[Start of Attachment]
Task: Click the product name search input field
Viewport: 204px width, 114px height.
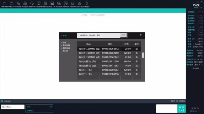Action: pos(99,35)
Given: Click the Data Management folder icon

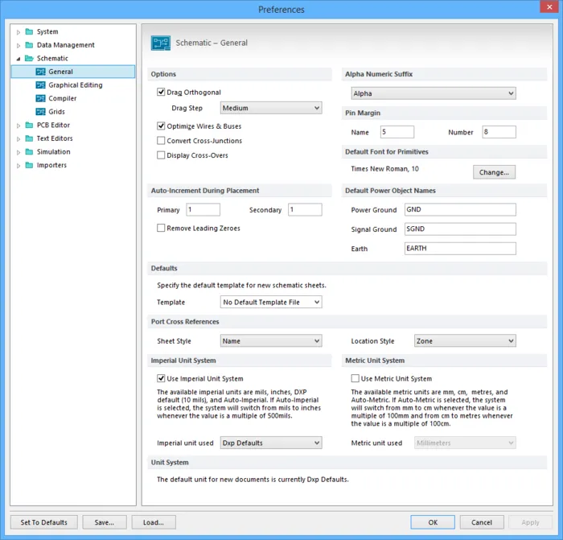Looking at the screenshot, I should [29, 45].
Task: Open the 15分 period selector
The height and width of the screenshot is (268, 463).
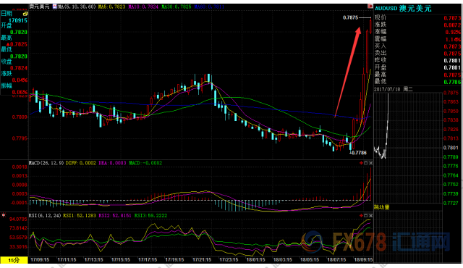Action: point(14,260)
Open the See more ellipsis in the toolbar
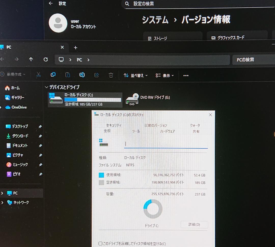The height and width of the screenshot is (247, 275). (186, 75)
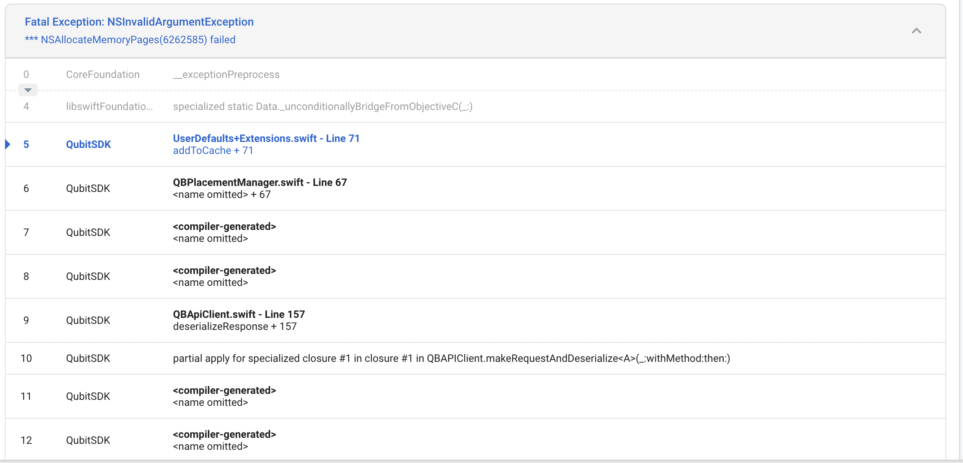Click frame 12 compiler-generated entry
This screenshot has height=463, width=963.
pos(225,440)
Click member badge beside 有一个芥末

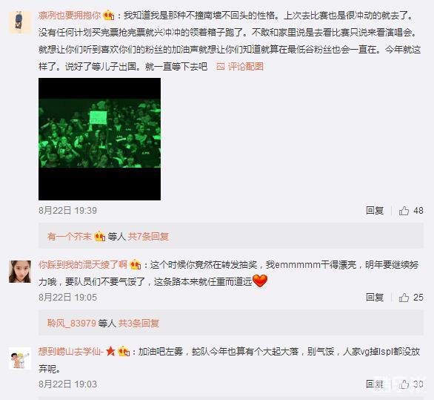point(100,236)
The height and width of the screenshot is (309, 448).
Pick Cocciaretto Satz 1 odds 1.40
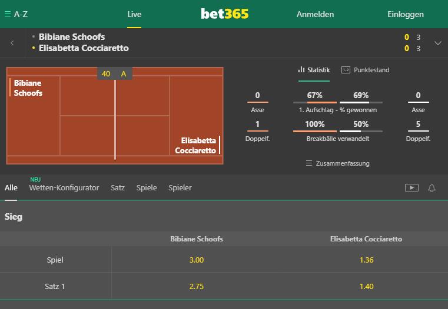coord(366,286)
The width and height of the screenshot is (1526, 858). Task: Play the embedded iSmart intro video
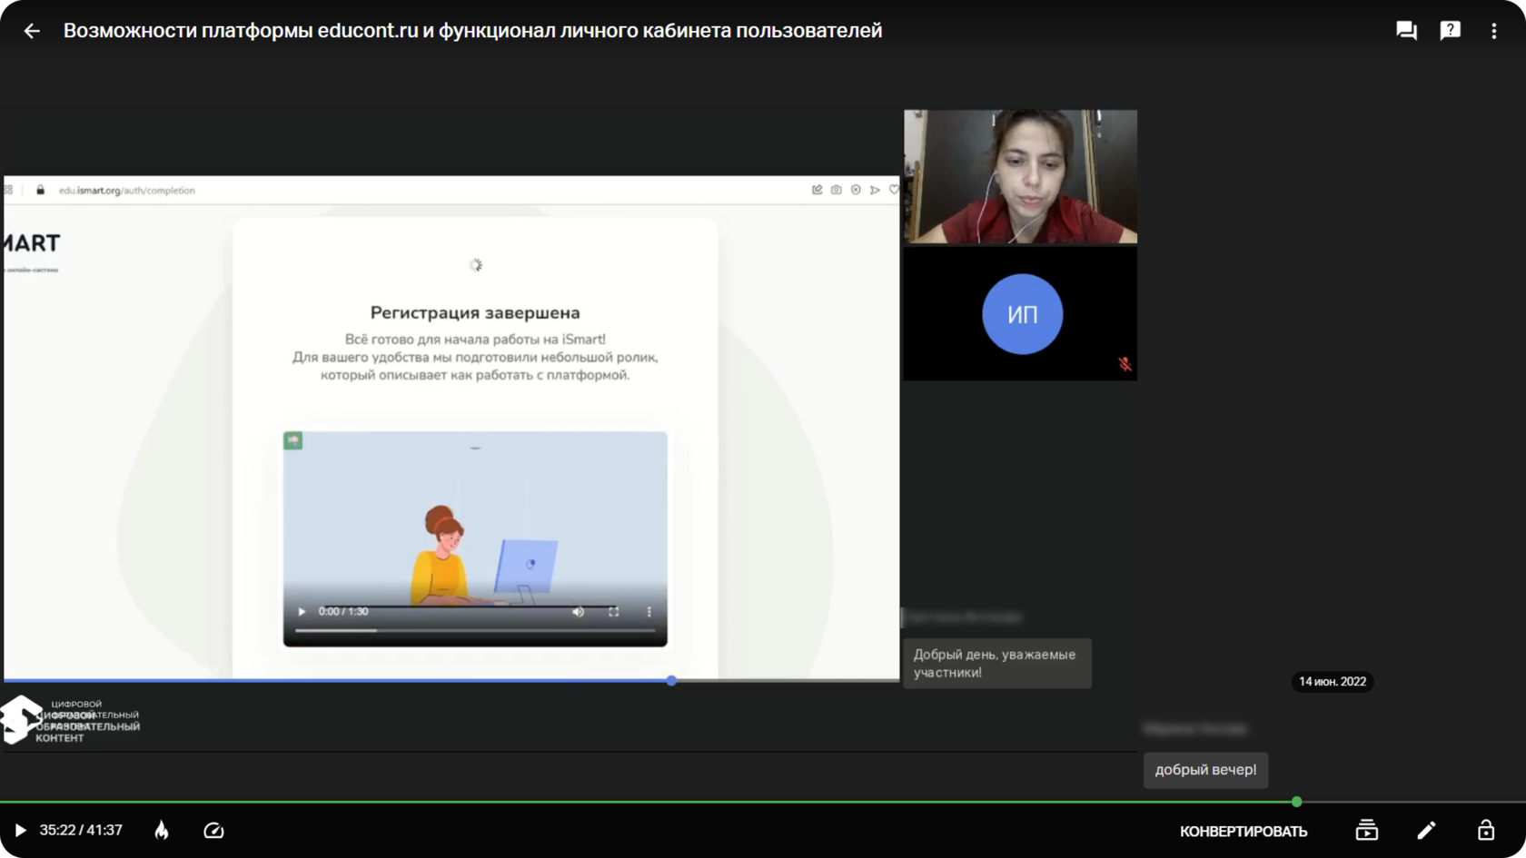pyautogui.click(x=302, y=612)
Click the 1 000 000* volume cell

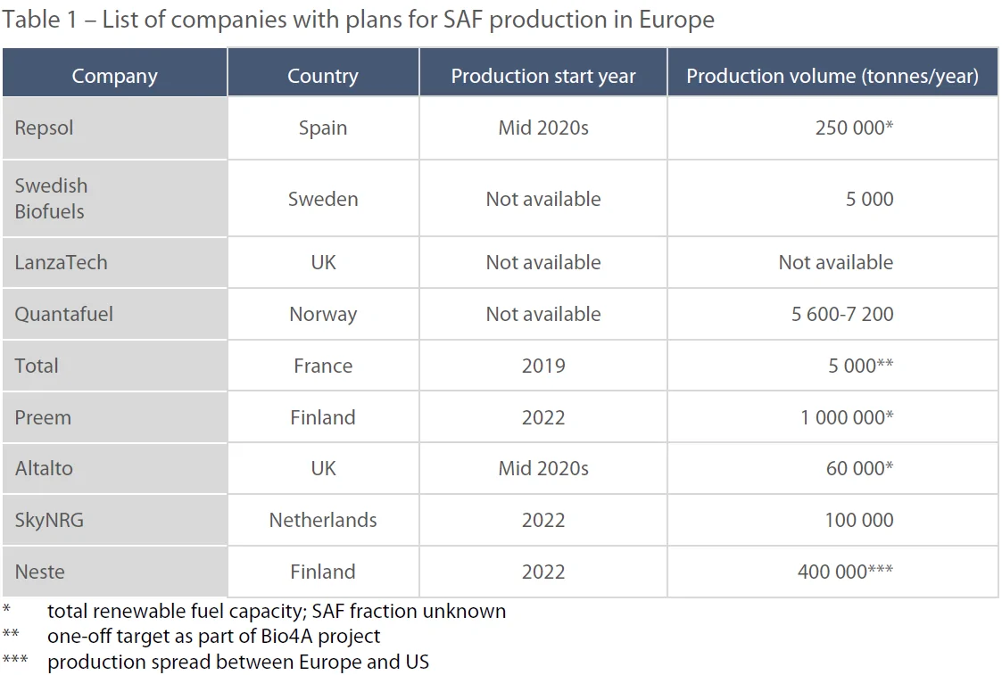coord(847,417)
[End of Attachment]
[Start of Attachment]
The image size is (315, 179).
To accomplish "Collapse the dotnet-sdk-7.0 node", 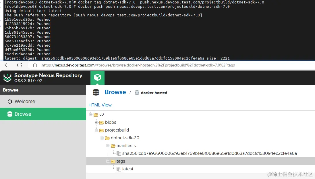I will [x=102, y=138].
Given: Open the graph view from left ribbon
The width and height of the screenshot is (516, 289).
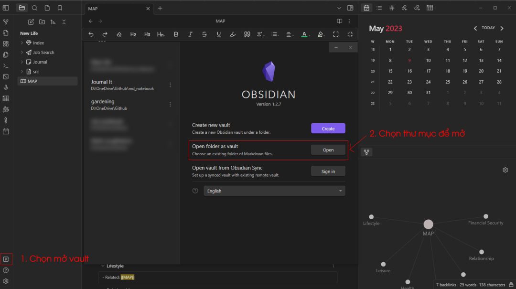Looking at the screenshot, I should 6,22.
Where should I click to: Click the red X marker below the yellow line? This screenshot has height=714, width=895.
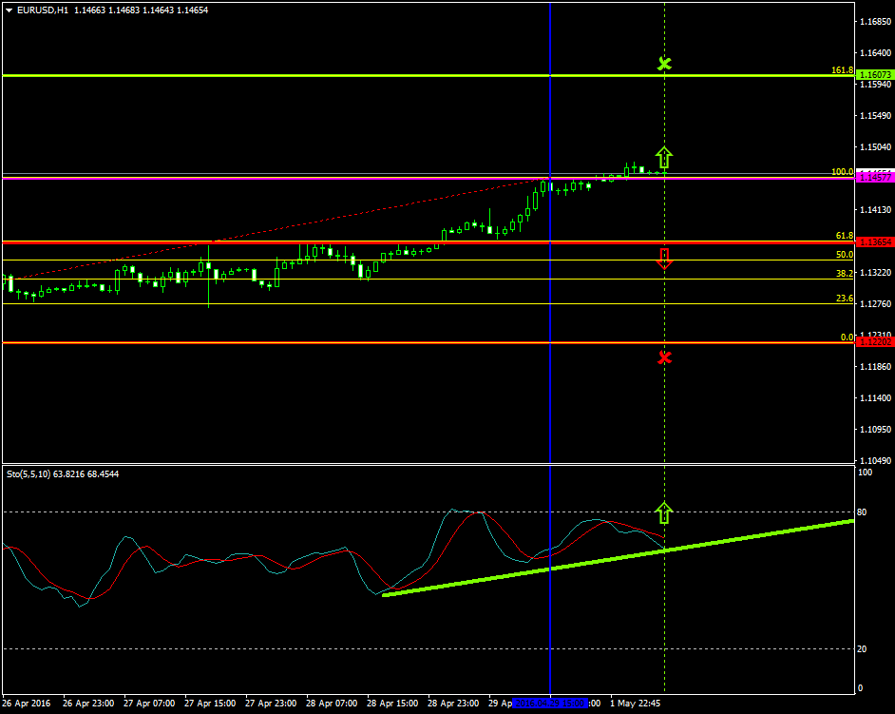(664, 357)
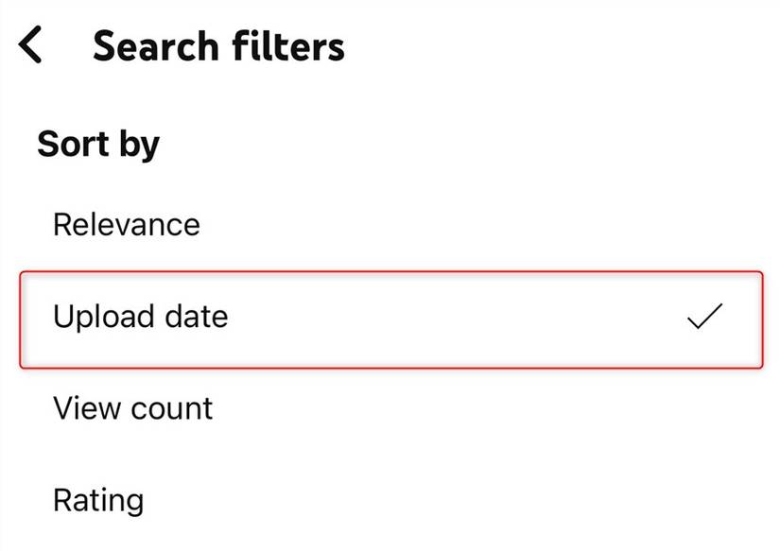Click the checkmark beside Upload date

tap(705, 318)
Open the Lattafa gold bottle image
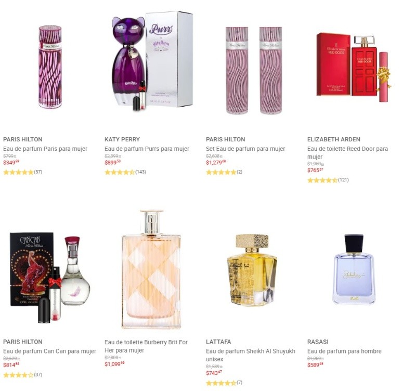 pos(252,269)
[End of Attachment]
[Start of Attachment]
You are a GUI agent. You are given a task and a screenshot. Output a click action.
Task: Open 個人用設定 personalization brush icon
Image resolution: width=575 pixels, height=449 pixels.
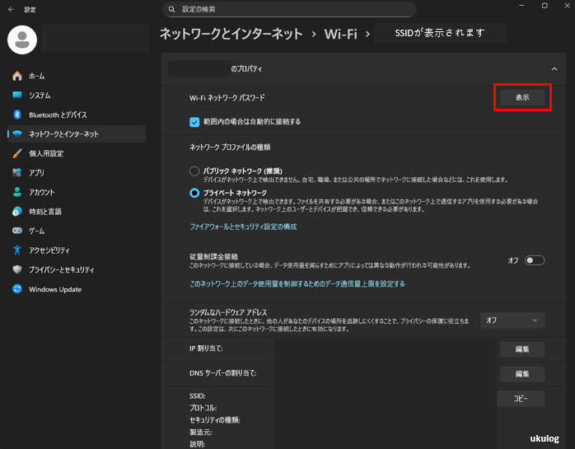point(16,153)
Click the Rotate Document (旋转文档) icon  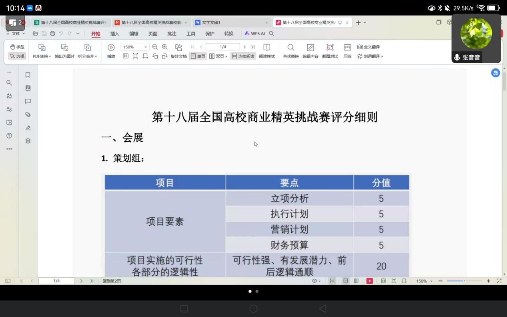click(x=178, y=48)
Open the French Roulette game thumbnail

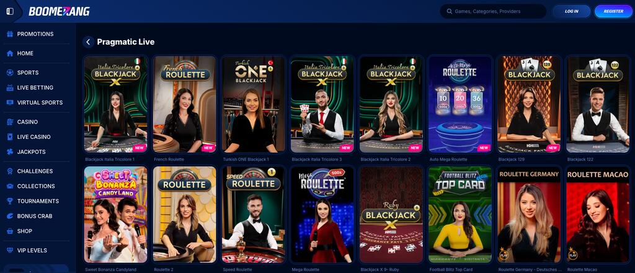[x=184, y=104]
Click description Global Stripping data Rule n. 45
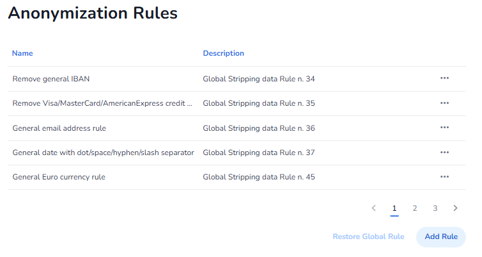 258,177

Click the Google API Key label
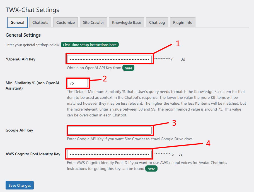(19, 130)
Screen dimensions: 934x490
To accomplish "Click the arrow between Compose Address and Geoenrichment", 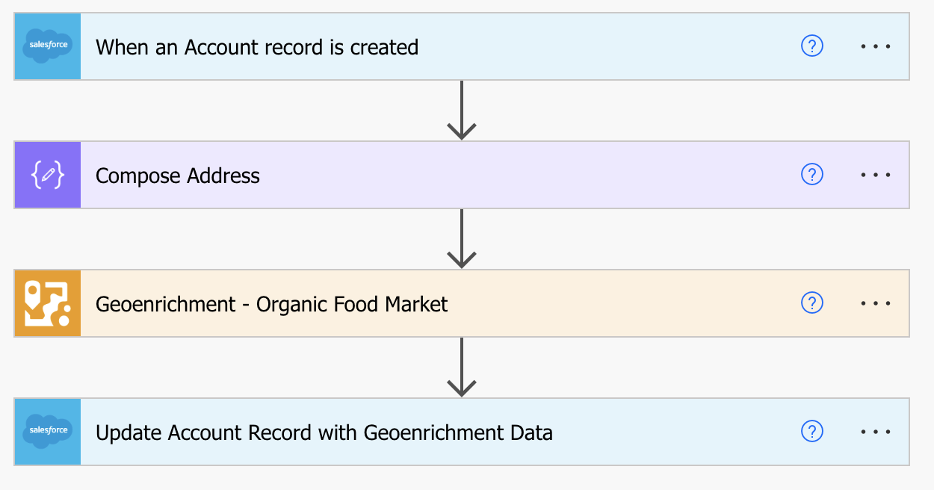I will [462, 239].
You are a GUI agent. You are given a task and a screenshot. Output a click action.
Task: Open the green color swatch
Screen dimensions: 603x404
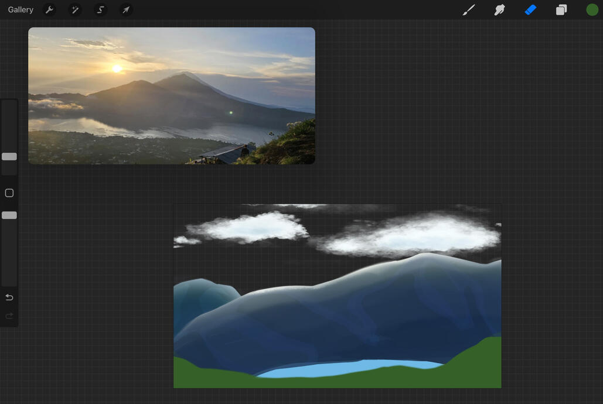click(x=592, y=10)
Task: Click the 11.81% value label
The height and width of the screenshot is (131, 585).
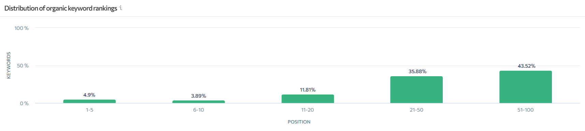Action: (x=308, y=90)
[End of Attachment]
A verbatim reproduction is expected: starting at the line above that has "Task: Click the product", ending at the line that has "The height and width of the screenshot is (309, 448).", both included, and with no pictures and no other lines.

- [ANSWER TO THIS TASK]:
Task: Click the product name search input field
Viewport: 204px width, 114px height.
Action: pos(99,35)
Given: Click the Data Management folder icon

Looking at the screenshot, I should [29, 45].
Task: Open the 15分 period selector
The height and width of the screenshot is (268, 463).
Action: point(14,260)
Open the See more ellipsis in the toolbar
The height and width of the screenshot is (247, 275). (186, 75)
Click frame 12 compiler-generated entry
This screenshot has height=463, width=963.
pos(225,440)
Click member badge beside 有一个芥末

point(100,236)
The height and width of the screenshot is (309, 448).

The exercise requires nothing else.